For a while, Sodinokibi could be detected using the changes it made in the registry. It wrote keys such as HKEY_CURRENT_USER\SOFTWARE\RECFG with the name PK_KEY and others. Also, it created a ransom note with a consistent copy.

Interestingly, malware authors created a Sodinokibi sample with a polished website available at the domain decryptor[.]top, where victims could decrypt three images for free. A trial of sorts. Also, the website provided a countdown (“after the time runs out, the ransom amount will be set to 5 000 dollars”), payment instructions in bitcoins, as well as information about the decryption process.

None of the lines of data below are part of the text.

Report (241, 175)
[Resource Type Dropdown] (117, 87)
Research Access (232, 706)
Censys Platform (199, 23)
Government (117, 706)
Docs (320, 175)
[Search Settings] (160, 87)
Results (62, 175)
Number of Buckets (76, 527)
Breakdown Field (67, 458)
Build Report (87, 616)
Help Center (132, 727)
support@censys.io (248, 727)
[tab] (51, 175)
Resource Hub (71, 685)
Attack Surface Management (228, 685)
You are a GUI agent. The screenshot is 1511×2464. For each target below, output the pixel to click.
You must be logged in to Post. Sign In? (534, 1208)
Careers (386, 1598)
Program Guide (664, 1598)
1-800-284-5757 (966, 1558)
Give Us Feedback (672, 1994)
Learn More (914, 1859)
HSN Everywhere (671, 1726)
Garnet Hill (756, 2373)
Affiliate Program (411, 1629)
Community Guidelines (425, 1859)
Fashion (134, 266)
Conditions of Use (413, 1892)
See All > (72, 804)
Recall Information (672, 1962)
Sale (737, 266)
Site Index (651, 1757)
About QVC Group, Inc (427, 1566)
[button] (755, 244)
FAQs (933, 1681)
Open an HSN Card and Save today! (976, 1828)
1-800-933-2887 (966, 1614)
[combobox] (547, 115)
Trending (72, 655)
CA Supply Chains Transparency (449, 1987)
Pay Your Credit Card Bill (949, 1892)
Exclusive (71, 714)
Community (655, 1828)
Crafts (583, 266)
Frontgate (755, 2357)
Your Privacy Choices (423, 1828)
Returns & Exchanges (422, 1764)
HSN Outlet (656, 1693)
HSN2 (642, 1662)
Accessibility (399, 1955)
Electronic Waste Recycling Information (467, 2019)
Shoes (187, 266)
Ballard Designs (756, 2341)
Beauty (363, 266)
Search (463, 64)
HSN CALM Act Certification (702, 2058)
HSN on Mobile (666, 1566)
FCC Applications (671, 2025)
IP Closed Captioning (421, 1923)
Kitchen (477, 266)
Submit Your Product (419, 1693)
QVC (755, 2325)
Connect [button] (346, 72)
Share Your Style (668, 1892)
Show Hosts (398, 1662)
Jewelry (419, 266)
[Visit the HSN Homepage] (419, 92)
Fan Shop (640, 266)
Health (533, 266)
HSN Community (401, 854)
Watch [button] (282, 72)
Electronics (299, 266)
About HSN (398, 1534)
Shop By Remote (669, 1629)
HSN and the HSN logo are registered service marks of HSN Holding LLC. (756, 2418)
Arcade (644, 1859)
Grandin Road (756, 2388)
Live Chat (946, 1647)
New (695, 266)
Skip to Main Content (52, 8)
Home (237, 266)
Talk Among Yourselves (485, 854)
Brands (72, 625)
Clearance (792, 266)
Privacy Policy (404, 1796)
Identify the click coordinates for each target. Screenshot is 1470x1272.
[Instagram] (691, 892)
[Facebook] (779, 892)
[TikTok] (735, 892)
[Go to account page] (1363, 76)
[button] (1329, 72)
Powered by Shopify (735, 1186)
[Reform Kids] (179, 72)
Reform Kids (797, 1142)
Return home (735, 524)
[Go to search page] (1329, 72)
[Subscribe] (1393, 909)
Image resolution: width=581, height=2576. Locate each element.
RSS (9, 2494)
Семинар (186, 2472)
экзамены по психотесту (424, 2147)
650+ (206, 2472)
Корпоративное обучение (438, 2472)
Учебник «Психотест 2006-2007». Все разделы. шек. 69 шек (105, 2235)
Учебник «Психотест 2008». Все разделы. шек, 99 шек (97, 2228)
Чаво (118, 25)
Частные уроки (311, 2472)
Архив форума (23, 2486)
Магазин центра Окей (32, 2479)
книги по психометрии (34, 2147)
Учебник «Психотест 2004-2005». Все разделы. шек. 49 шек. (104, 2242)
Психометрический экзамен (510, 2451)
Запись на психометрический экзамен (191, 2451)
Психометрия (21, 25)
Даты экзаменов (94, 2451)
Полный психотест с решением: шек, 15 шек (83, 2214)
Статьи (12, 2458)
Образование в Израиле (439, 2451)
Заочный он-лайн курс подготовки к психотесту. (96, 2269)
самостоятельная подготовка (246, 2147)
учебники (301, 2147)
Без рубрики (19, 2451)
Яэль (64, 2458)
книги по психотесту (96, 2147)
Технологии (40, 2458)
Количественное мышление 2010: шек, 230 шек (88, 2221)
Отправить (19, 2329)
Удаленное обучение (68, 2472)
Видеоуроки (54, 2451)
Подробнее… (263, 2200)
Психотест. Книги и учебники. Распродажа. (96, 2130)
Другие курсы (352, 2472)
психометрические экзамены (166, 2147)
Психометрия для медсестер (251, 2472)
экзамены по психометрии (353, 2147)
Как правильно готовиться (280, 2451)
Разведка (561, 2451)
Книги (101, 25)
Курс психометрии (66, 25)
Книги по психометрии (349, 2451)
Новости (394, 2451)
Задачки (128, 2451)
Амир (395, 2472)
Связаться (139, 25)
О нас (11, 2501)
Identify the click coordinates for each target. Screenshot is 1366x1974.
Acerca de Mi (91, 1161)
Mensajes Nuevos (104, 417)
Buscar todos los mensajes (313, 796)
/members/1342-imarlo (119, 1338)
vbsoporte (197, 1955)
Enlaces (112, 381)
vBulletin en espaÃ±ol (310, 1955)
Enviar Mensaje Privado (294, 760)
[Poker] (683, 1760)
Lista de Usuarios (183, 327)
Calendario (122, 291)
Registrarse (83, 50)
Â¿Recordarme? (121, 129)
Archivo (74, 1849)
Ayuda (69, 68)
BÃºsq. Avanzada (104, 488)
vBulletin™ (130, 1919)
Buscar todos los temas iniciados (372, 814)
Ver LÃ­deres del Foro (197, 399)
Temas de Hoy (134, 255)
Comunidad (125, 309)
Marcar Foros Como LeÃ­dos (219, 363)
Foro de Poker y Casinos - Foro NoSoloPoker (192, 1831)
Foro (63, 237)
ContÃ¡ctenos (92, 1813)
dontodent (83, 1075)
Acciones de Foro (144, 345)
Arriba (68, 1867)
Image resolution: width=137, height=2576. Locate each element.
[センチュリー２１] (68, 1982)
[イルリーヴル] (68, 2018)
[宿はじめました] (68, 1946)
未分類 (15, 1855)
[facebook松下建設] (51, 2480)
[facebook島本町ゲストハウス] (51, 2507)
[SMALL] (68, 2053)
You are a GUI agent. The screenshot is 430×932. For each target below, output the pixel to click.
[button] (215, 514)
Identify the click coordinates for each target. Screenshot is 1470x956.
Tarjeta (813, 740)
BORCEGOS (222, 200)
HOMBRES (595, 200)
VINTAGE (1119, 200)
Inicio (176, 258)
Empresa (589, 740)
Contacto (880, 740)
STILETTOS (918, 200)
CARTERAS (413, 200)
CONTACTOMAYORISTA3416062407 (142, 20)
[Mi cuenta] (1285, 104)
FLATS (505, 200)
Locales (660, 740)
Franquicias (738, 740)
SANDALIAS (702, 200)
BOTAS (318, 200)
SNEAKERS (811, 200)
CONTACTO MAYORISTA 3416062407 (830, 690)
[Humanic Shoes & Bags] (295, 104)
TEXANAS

If decryptor[.[top wasn’t available, the victims could visit its [.]onion clone through the Tor web browser.

Conclusion

This story teaches us 3 things: 

1. We can say good riddance to one of the most prominent players in the ransomware arena. 
2. Law enforcement must learn how to come up with better codenames than GoldDust. 
3. None of that work would have been needed if all those companies used ANY.RUN malware sandbox which detects REvil just fine.

Jokes aside, taking down Sodinokibi was a huge win in the war against ransomware. It was an enormous effort requiring unprecedented coordination between countries, and it paid off, this time at least. But squashing cyberthreats is a bit like playing Whac-A-Mole: bop one on the head, and another is already poking out somewhere else.

The dismantlement of REvil left a void in the market, which other, more low-key ransomware crews are already filling in — like Donut, which is definitely worth keeping an eye on.

If you want to read more stories like this, check out our recount of the rise and fall of Emotet, the omnipresent trojan of 2019 and 2020. Or read about the history of MyDoom, the most damaging computer worm of its time that — excuse the terrible pun — doomed countless computers in the aughts.

And, as always, stay vigilant online and check your files with ANY.RUN. 

Questions and answers (Q&A) 

• What is Sodinokibi?

Sodinokibi is ransomware — a type of computer virus that works by encrypting files on infected systems and giving an option to restore them, if a payment is made.

• Who is behind Sodinokibi?

Sodinokibi was developed by a crew of russian speaking hackers, known as the REvil gang. Many believe that they are the same people who previously ran — or were a part of — the infamous GandCrab group.

• How to remove Sodinokibi ransomware?

Removal of any ransomware, including Sodinokibi, is a difficult process. You must first identify  the infected components, then isolate and either delete them, or replace them from a trusted backup.